*Exercise details*.
Extend the passage on determining phosphoric acid with a uranium solution, picking up after its final sentence.

*Passage to read*.
Strength of the solution of uranium, one cubic centimeter = fivemilligrams P₂O₅.

Then P₂O₅ in 0.50 gram of the material = 5 × 15.1 = 75.50 milligrams.

The sample under examination ought always to be prepared in duplicate, either by making a single precipitation and re-solution of the ammonium magnesium phosphate which is made up to a certain volume and an aliquot portion of which is taken for the analysis, or by making two precipitations under the conditions previously described. When the content of phosphoric acid in the material under examination is very nearly known, the double operation may be avoided, especially if it be required to have rapid and only approximate analyses, such as those which are made for general control and for the conduct of manufacturing operations. But when analyses are to be used to serve as the basis of a law or for the control of a market, they should always be made in duplicate, and the results ought not to be accepted when the numbers obtained are widely different, since the agreement of the two numbers will show that the work has been well executed.

This method of analysis, much longer to describe than to execute, gives results perfectly exact and always concordant when it is well carried out, provided that the standard solutions, upon which it rests for its accuracy, are correctly prepared and frequently verified in the manner indicated.

The strength of the solution of uranium ought to be verified every three or four days. The strength of the standard solution of phosphoric acid should be verified each time that the temperature of the laboratory undergoes any important change. A solution prepared, for example, in winter when the temperature of the laboratory is from 15° to 18° would no longer be exact in summer when the temperature reaches 28° or 30°.

*Study material*.

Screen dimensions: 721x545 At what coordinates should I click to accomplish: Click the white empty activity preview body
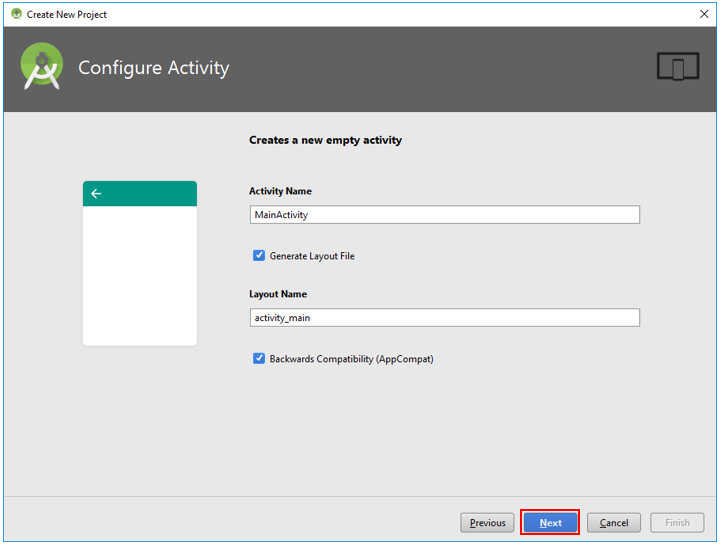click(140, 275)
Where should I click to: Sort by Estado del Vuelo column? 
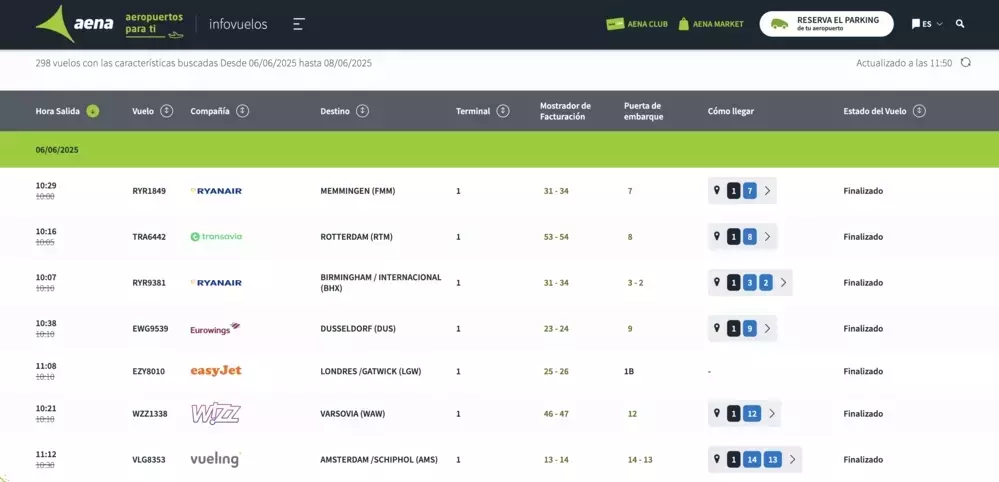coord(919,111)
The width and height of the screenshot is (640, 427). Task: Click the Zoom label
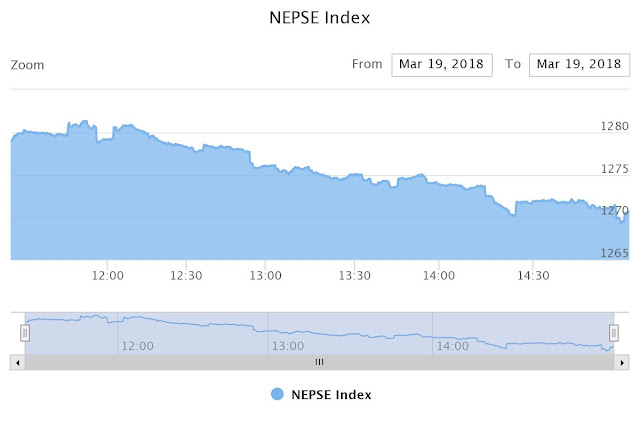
...
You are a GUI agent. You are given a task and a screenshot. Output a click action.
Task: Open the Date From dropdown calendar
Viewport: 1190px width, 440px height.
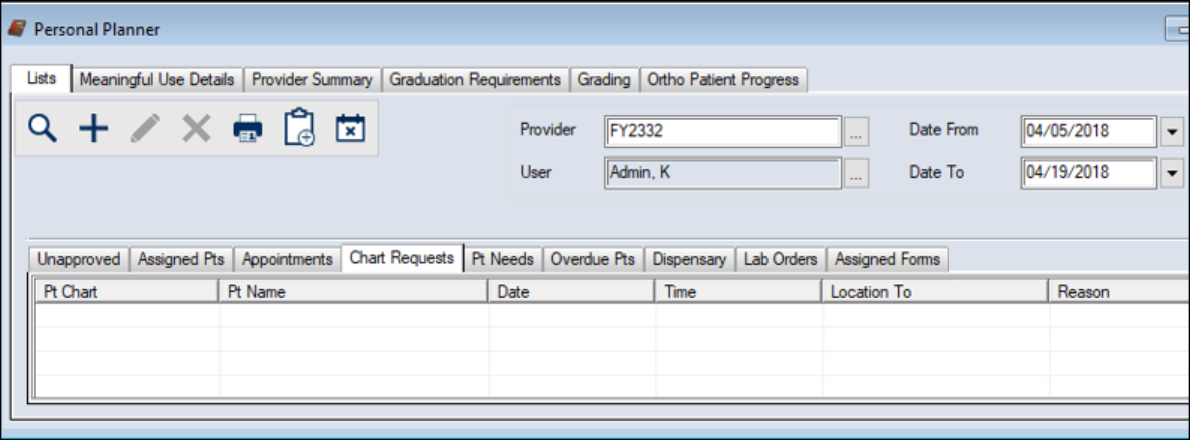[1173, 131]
==
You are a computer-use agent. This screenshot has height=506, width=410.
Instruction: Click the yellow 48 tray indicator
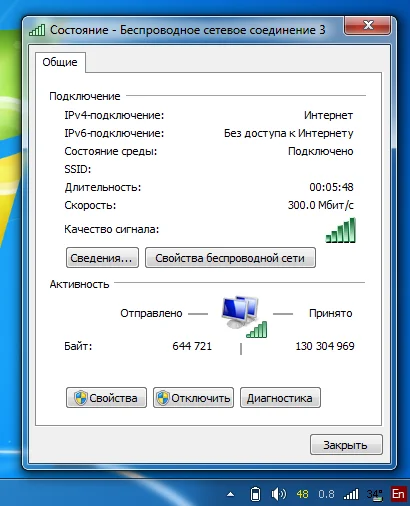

*Output below*.
100. Condition of Phosphoric Acid in Superphosphates.—Superphosphates are the products of the decomposition of phosphates by sulfuric or hydrochloric acid. They contain phosphoric acid combined with water, with lime, with magnesia, and with iron and alumina in various proportions.

These combinations may be classed in three categories: First, those compounds soluble in water; second, those insoluble in water, but very soluble in ammoniacal salts of the organic acids such as the citrate and oxalate; and third, phosphates not soluble in any of the above-named reagents.

In the products soluble in water are met free phosphoric acid, monocalcium phosphate, acid magnesium phosphate, and the iron and aluminum phosphates dissolved in the excess of phosphoric acid. In the products insoluble in water but soluble in the ammonium citrate are found bicalcium phosphate and iron and aluminum phosphates, which together constitute the phosphates called reverted.